Doch nicht nur der Ansatz in der Kaderzusammenstellung ist in Atlanta anders, auch über die Spielidee möchte man sich vom Rest der Liga abheben.

"Ich wollte kein Team, das die Playoffs durch pragmatischen und defensiven Fußball erreicht, und hier und da mal ein paar Punkte ermauert", sagt Eales über seine Spielphilosophie. "Wir wollen ein Team, über das die Leute sagen: 'Es macht Spaß, ihnen zuzuschauen'." Der Plan, so ambitioniert er auch erscheinen mag, geht auf.

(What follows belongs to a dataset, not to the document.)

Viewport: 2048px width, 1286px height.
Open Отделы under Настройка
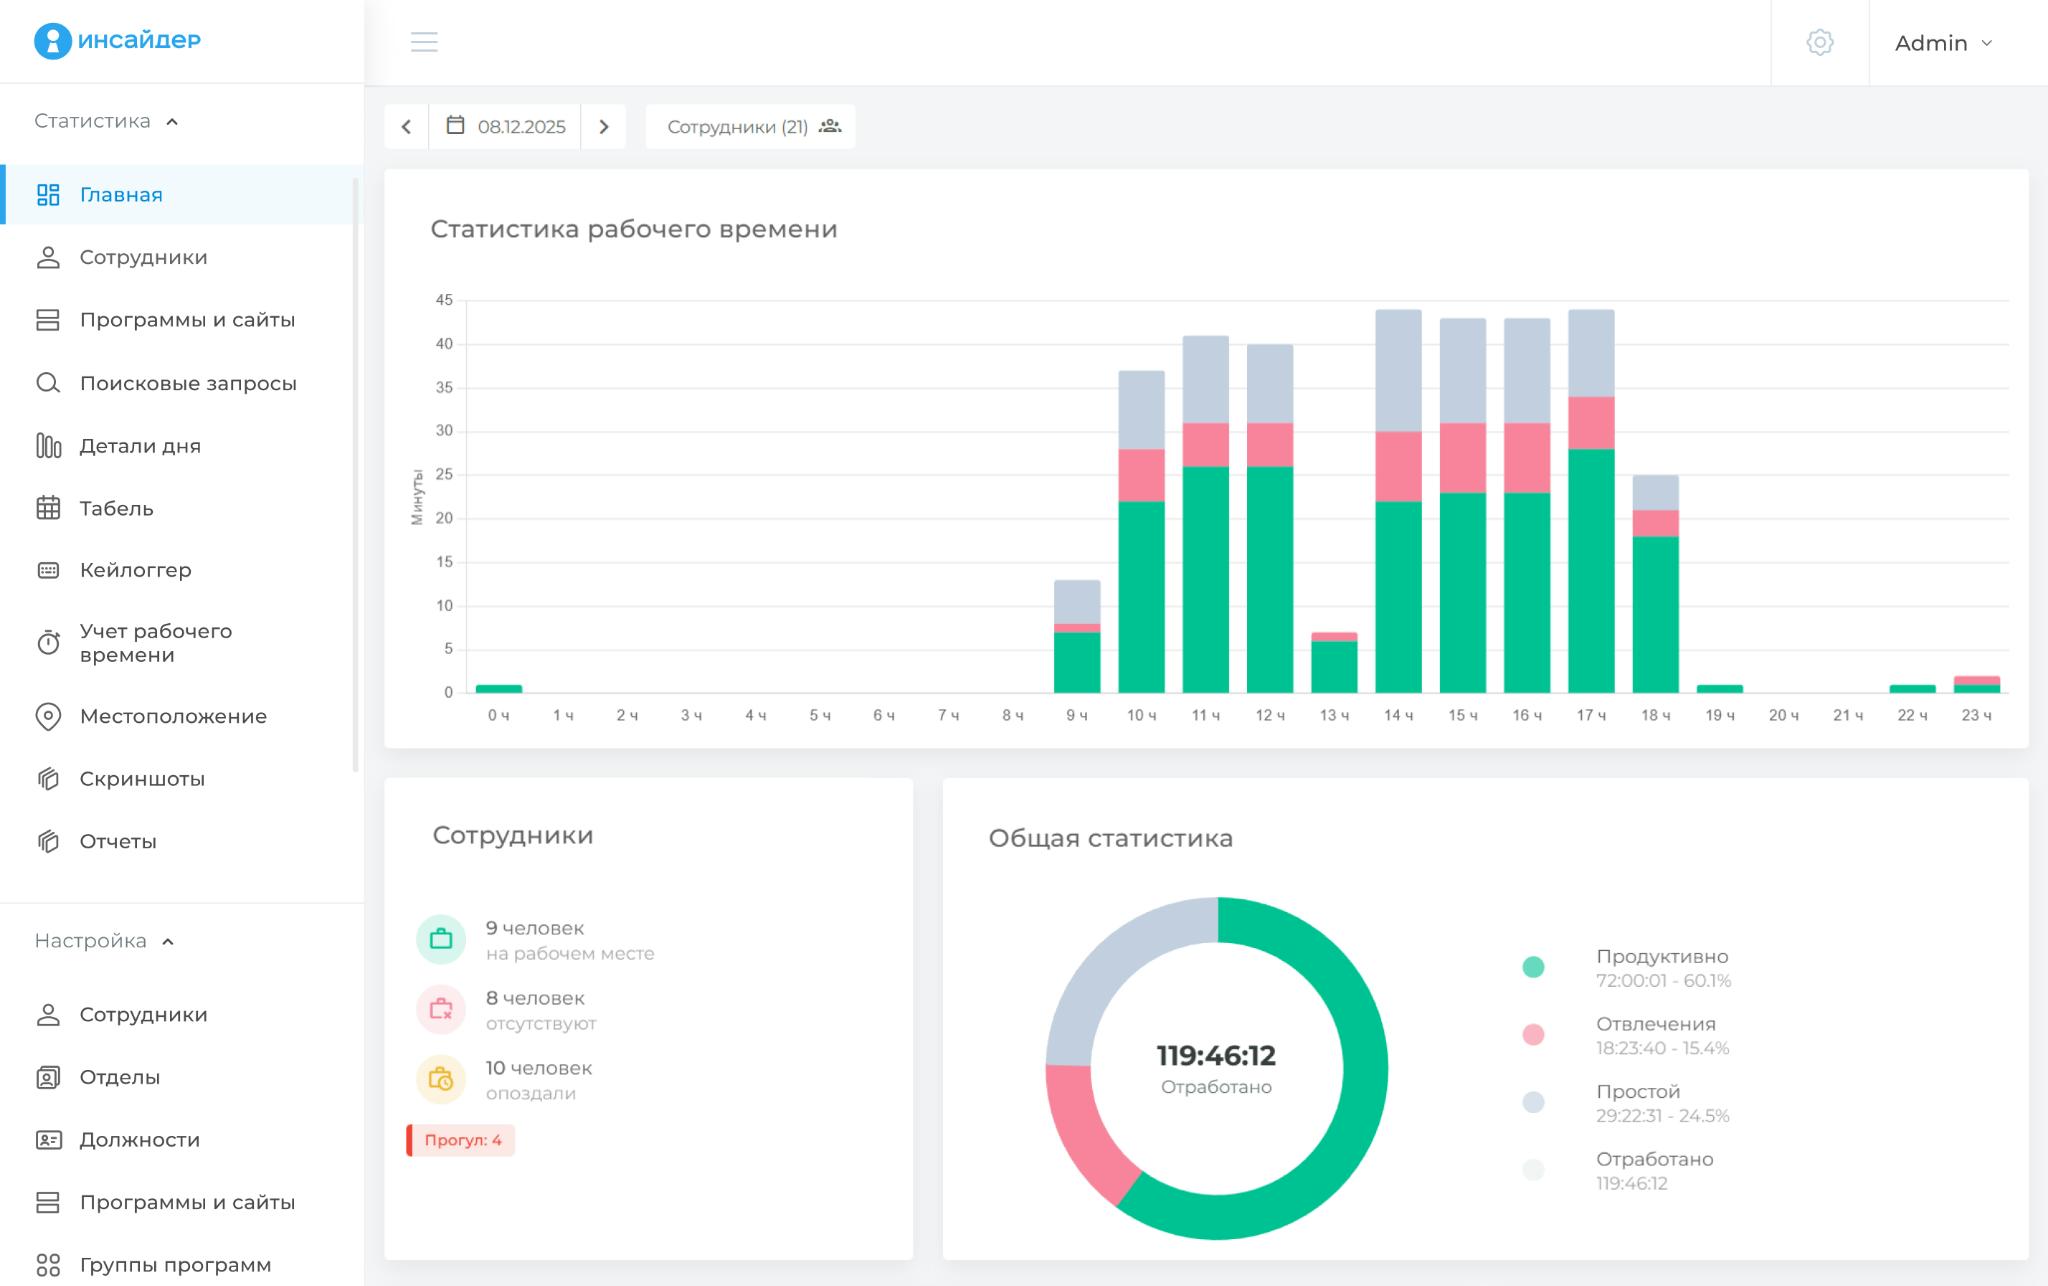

Die Menschen in der Millionenstadt nehmen das Team begeistert an. In das neue Mercedes-Benz-Stadium (Baukosten ca. 1,2 Mrd. Euro), in dem auch die Falcons spielen, strömen Woche für Woche durchschnittlich 48.000 Fans. Dank ihnen verzeichnet United den höchsten Zuschauerschnitt der Liga MLS. Als am Sonntag 70.000 Menschen das Spiel gegen den Toronto FC sehen wollten, wurde auch noch der Zuschauerrekord für ein MLS-Spiel geknackt.

"Darauf haben wir so lange gewartet", beschrieb ein Atlanta-Fan die Freude über die neue Franchise. "Jetzt haben wir unser eigenes Team. Es gibt massenweise Fans, die noch nie ein Fußballspiel gesehen haben und jetzt ins Stadion kommen, um die Atmosphäre zu genießen."

Atlanta auf dem Weg zum Titel?

Einen erheblichen Anteil am Hype um Atlanta United hat wohl auch der sportliche Erfolg der Rot-Schwarzen. In der Eastern Conference wurde der Neuling sensationell Vierter und schoss ligaweit die zweitmeisten Tore. Damit qualifizierte sich das Team als erst vierte Expansion-Franchise in der 25-Jährigen MLS-Geschichte für die Playoffs.

Nun empfängt United in der ersten Playoff-Runde Columbus Crew und kann mit einem Sieg an der Erfolgsgeschichte weiterschreiben und daran arbeiten, dass Atlanta vollends zu Soccertown wird.